Neal D. Shore, MD, FACS, medical director of the Carolina Urologic Research Center, discusses the results of the randomized, open label, phase 2 ENACT trial (NCT02799745) in prostate cancer.
The ENACT trial randomized patients with clinically localized low- or intermediate-risk prostate cancer 1:1 to receive enzalutamide (Xtandi) monotherapy vs active surveillance. The results of the study, which were presented during the 2021 AUA Annual Meeting, demonstrated that the primary end point of time to pathological or therapeutic prostate cancer progression was met.

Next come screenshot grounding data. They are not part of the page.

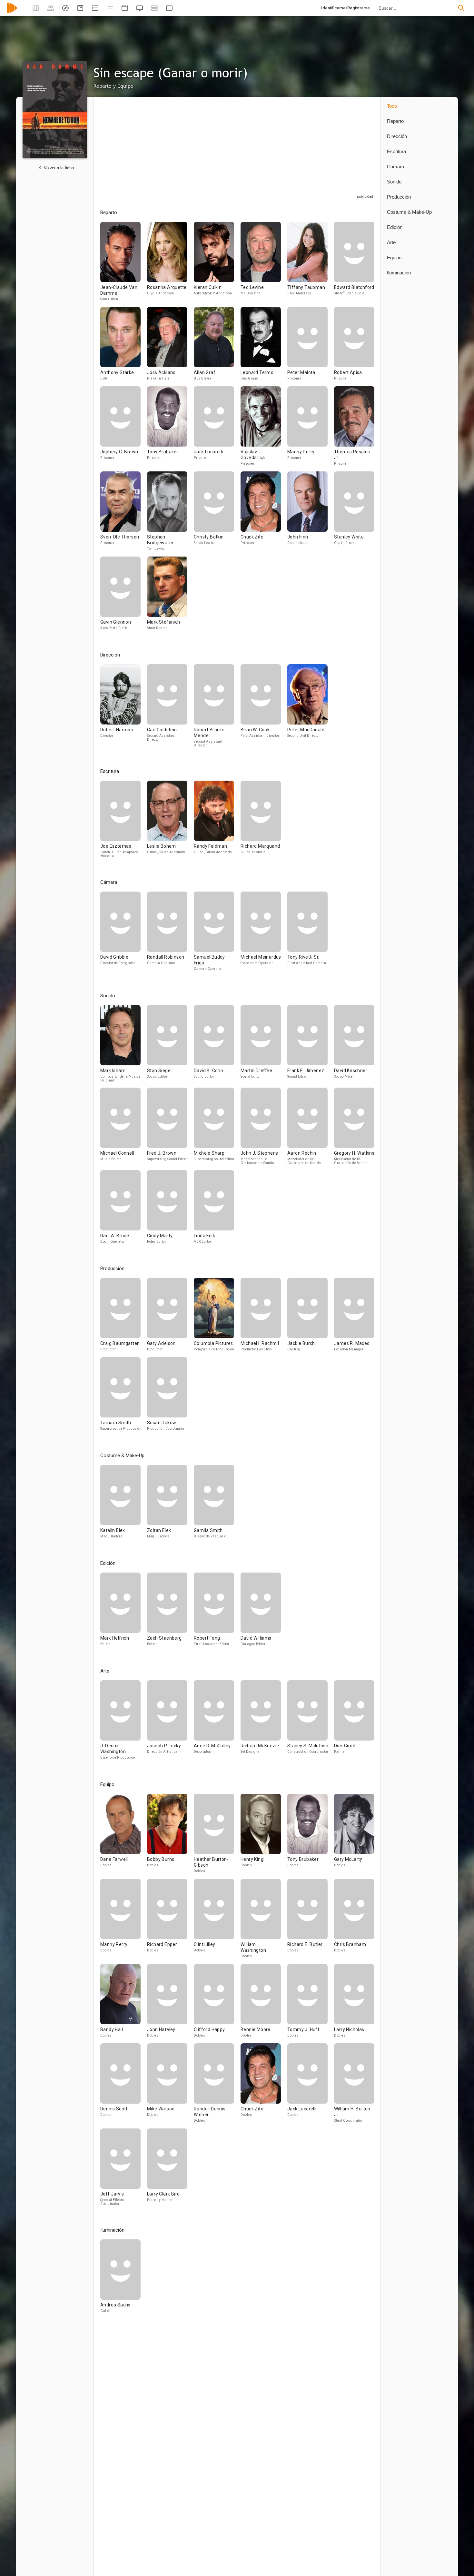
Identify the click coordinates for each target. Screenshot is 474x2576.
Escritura (396, 151)
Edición (394, 227)
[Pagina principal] (11, 12)
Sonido (394, 181)
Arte (391, 242)
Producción (399, 197)
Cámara (395, 166)
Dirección (397, 136)
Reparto (395, 121)
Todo (392, 106)
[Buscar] (461, 8)
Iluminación (399, 272)
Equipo (394, 257)
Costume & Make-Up (409, 212)
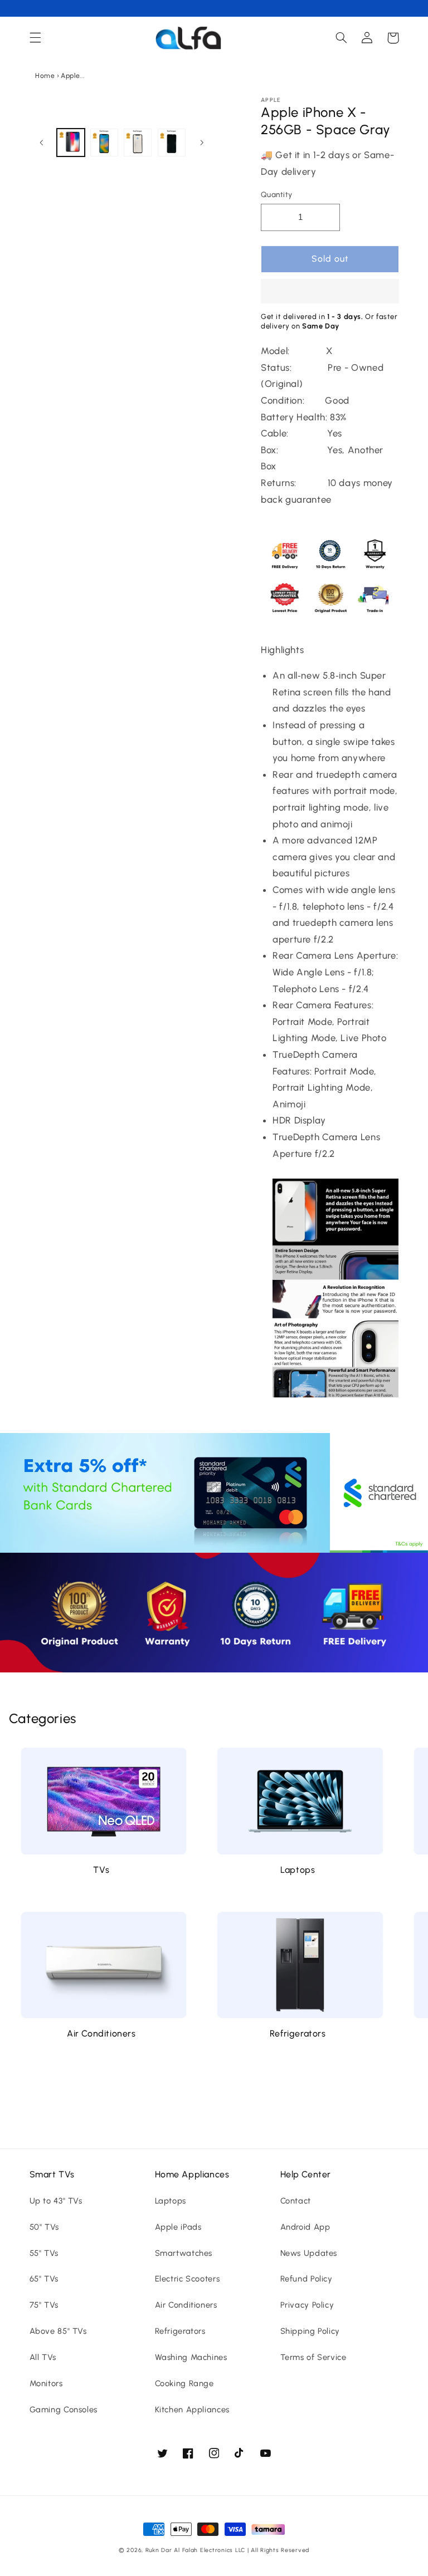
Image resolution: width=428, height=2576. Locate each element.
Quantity (276, 194)
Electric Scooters (187, 2279)
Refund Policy (306, 2279)
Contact (295, 2201)
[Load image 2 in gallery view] (104, 142)
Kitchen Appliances (192, 2410)
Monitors (46, 2383)
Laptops (297, 1869)
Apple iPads (178, 2227)
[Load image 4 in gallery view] (172, 142)
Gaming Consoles (64, 2410)
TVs (101, 1869)
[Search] (341, 38)
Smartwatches (184, 2253)
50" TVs (44, 2227)
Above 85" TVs (58, 2331)
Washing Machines (191, 2357)
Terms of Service (313, 2357)
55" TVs (44, 2253)
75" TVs (44, 2305)
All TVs (43, 2357)
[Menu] (35, 38)
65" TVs (44, 2279)
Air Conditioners (101, 2033)
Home (45, 76)
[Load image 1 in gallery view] (71, 142)
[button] (330, 292)
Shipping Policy (310, 2331)
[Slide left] (42, 142)
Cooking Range (184, 2383)
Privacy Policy (307, 2305)
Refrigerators (298, 2033)
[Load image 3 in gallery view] (138, 142)
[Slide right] (201, 142)
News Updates (309, 2253)
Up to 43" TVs (56, 2201)
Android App (305, 2227)
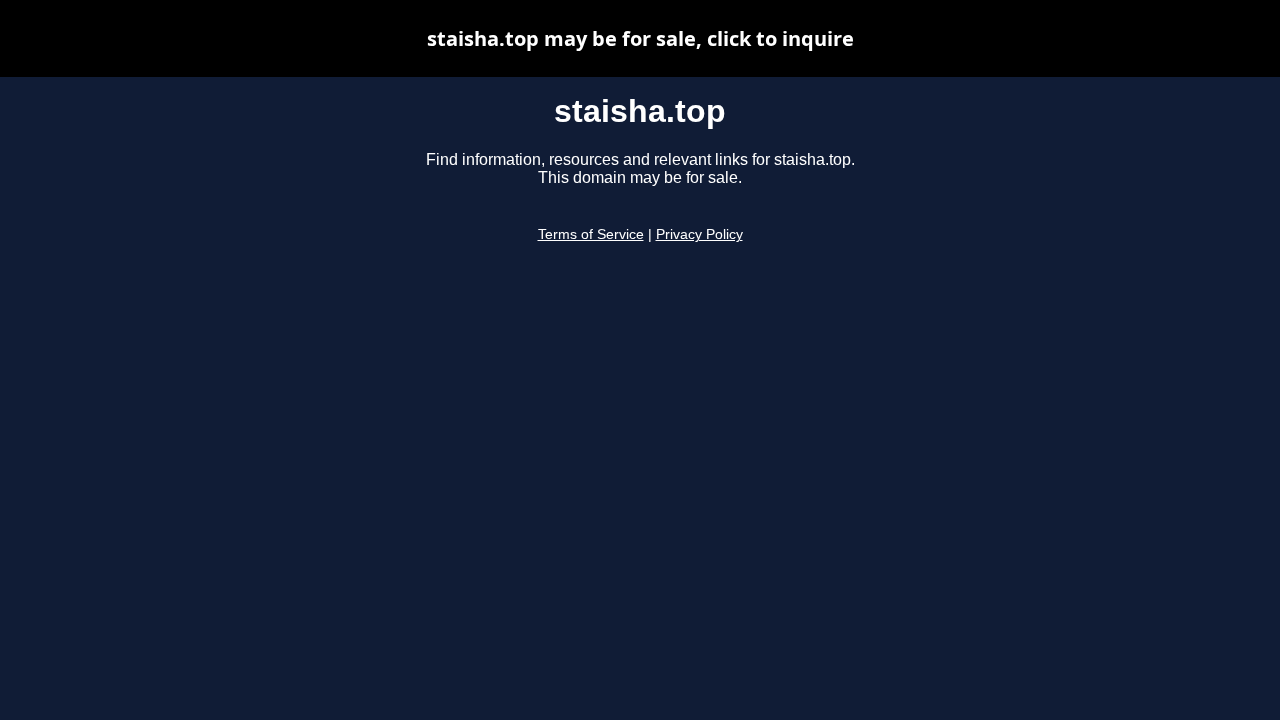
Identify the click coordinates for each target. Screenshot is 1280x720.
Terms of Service (591, 234)
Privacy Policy (699, 234)
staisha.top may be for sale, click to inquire (640, 38)
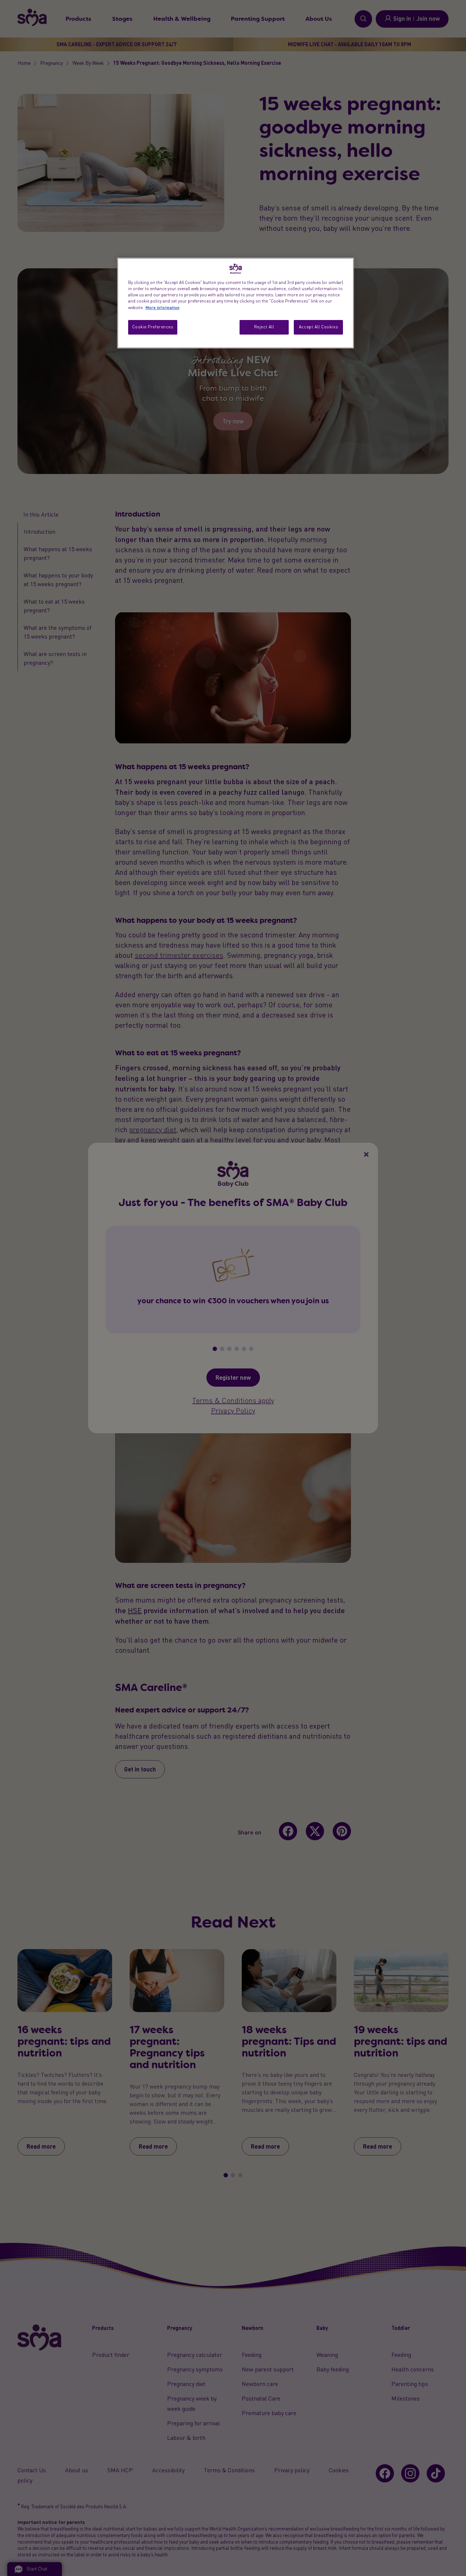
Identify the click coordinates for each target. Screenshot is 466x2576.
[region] (235, 303)
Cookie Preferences (152, 326)
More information (162, 307)
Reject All (264, 326)
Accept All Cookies (318, 326)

Patients receiving enzalutamide had a 46% reduction in the risk of prostate cancer progression compared with patients undergoing active surveillance, Shore says. Additionally, pathological and therapeutic prostate cancer progression were consistent, but the hazard ratios were not statistically significant, and the data set was small, Shore explains.
Additional results revealed that the odds of patients having a negative biopsy at 1 year were 3.5 times higher with enzalutamide vs active surveillance. Moreover, treatment with enzalutamide led to statistically significant reductions in the mean percentage of cancer-positive cores at 1 year, delays in prostate-specific antigen (PSA) progression by 6 months, and reductions in the odds of a secondary rise in serum PSA at 1 year, Shore concludes.